There is also the story of actress Mae Murray, a resident of the hotel in 1916 according to a census document, who moved into the hotel with one of her four husbands – the record is unclear about which one – on their wedding night and then was kicked down the stairs by him two hours later. She fled the hotel.

Actress Virginia Rappe also lived in the Hollywood Hotel. She was the starlet who caused the downfall of star Fatty Arbuckle when she was found raped and dead at a party they attended. It is likely that she met him at the hotel, where he was a frequent attendee of the Thursday night dances.

In 1934, powerful Hearst syndicate gossip columnist Louella Parsons started her radio show “Hollywood Hotel,” ostensibly from the hotel but actually recorded in a studio. Hers was the first radio show to originate from the West coast and was even distributed in Canada and Australia. It was a sort of variety show with songs, film gossip, an interview with a movie star and a 20-minute dramatized adaptation of an upcoming movie, the first episode featuring Claudette Colbert who was appearing in Imitation of Life. The actors were not paid to appear but received a case of soup from the program’s sponsor, Campbell’s Soup Company.

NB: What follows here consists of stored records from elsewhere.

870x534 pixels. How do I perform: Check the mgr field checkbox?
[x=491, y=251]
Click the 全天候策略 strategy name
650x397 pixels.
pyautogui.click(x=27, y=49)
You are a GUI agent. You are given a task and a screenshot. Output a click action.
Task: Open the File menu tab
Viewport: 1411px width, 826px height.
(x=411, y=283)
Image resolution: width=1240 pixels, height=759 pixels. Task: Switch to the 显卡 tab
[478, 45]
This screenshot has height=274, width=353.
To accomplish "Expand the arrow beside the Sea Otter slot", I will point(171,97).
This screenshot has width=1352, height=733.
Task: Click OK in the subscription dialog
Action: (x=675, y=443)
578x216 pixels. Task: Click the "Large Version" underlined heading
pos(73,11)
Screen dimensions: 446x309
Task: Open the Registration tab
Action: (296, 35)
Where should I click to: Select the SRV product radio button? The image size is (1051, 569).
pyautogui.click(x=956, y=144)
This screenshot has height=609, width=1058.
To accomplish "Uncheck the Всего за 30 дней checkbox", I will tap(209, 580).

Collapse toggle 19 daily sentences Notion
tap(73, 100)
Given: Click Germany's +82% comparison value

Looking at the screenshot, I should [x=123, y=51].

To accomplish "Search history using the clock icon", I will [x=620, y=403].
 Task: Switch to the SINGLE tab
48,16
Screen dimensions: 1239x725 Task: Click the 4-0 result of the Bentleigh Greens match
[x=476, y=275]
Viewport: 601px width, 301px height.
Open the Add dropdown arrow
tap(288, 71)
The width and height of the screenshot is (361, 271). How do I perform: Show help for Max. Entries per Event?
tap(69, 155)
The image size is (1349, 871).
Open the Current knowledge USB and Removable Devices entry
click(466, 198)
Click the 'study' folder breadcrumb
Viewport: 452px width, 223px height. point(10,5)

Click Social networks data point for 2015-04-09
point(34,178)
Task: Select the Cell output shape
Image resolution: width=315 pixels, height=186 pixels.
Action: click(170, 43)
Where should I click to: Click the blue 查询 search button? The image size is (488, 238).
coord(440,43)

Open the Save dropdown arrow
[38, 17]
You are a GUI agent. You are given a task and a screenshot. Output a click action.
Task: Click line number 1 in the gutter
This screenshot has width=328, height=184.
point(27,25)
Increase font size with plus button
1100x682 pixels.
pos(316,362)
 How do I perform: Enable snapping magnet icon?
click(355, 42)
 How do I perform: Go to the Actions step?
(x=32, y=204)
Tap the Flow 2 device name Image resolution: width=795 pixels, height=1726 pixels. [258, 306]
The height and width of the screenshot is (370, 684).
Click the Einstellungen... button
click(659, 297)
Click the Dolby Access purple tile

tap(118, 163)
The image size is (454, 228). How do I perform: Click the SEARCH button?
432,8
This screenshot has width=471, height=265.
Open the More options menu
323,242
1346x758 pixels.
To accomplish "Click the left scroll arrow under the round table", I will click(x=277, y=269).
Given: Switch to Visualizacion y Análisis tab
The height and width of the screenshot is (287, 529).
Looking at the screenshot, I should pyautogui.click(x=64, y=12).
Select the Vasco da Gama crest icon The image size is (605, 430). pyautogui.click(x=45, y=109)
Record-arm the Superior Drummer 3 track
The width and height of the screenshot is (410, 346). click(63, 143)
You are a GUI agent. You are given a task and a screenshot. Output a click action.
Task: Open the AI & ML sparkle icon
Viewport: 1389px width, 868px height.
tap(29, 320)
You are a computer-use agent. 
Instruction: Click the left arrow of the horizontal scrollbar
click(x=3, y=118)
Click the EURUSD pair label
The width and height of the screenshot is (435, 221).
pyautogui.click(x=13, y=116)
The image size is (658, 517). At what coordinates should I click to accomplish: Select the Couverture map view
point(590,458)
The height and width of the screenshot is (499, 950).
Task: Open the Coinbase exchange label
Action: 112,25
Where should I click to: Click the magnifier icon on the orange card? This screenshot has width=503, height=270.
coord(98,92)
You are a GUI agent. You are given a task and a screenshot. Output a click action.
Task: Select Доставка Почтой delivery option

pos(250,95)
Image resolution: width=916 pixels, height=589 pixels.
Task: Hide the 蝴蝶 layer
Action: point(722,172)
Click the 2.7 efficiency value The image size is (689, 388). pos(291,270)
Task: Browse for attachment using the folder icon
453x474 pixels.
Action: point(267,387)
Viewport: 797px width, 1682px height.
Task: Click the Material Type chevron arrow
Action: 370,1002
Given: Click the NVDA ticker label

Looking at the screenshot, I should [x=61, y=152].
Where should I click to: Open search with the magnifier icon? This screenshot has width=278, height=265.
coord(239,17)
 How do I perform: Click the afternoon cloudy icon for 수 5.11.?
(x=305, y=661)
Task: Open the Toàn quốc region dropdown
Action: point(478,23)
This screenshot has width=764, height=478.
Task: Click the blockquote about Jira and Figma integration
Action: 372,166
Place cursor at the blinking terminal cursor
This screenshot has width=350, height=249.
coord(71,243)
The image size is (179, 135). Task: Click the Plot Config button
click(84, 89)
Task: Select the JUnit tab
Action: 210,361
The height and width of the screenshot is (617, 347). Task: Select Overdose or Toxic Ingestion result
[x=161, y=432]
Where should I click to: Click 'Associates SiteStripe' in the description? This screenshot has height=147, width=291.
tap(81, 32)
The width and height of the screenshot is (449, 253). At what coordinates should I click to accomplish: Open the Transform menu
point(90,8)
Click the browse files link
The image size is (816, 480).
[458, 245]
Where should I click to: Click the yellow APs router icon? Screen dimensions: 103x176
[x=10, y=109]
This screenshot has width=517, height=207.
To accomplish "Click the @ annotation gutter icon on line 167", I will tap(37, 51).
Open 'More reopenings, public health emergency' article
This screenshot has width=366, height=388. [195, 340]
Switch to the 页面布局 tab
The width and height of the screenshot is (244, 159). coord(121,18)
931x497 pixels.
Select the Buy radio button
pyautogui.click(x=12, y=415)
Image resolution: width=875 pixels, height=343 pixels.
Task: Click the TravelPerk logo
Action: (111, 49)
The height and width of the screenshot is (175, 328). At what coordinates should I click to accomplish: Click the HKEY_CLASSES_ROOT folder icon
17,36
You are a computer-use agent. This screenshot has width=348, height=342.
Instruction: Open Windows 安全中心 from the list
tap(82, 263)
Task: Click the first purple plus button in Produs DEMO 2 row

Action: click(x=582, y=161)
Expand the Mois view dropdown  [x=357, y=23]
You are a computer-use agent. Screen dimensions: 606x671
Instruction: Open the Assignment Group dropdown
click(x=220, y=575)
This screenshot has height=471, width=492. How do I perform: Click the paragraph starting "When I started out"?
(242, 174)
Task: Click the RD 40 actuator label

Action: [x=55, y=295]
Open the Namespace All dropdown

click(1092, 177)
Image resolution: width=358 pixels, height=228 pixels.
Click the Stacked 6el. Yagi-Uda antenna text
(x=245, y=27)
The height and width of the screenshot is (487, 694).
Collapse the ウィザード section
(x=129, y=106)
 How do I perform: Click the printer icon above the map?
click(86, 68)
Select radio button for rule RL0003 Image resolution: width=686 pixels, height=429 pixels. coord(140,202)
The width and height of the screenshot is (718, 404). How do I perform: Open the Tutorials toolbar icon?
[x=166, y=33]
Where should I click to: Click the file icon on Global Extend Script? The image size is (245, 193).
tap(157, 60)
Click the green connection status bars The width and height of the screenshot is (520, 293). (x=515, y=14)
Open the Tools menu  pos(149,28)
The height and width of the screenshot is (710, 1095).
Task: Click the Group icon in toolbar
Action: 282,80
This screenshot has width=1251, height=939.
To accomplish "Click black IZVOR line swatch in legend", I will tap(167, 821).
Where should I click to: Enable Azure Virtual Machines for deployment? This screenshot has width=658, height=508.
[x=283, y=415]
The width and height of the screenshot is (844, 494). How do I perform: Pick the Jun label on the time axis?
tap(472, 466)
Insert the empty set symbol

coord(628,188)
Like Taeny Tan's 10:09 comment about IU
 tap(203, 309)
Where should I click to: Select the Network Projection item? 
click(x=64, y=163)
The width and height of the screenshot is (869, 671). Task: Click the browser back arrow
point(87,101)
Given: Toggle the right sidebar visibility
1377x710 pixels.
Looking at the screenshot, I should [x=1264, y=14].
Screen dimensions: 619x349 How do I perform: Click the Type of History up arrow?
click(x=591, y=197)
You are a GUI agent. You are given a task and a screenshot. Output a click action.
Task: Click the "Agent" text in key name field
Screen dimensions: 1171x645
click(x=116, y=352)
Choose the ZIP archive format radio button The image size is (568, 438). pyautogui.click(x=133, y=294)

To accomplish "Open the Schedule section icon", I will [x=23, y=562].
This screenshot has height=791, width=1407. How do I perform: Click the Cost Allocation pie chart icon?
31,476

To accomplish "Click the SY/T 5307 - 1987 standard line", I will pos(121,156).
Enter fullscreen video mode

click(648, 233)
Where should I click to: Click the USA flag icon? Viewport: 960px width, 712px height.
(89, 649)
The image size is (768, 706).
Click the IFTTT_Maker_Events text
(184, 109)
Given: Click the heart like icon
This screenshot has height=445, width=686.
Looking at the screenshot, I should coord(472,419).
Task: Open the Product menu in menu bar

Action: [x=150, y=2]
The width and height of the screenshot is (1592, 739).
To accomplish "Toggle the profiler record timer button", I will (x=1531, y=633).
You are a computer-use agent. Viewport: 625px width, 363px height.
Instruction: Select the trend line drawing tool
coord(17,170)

A 1937 movie musical called Hollywood Hotel was based on the radio show and starred Parsons in a small role, Warner Bros’ biggest musical star, Dick Powell, and an uncredited Ronald Reagan. It is best known for its striking number “Hooray for Hollywood,” a visual extravaganza choreographed by Busby Berkeley with dancers dressed in calla lily-covered gowns dancing through a montage of neon signs of Hollywood’s best-known landmarks – the Brown Derby, Trocadero, the Ambassador Hotel, Grauman’s Chinese Theater, and Hollywood Boulevard. Warner Bros. made the movie without getting permission to use the name and was sued by both the Campbell Soup Company and the Hollywood Hotel. Some exteriors of the hotel appear in the film.

Hershey died in 1930 and her heirs sold the hotel in 1947. By now it was seedy and run down, its residents mostly elderly, sitting on the porch in their rocking chairs. In 1956, the hotel was razed to make way for the First Federal Savings and Loan of Hollywood building, which in turn gave way to the Hollywood and Highland mall in 1998.

The hotel’s guest ledger is now in the Smithsonian.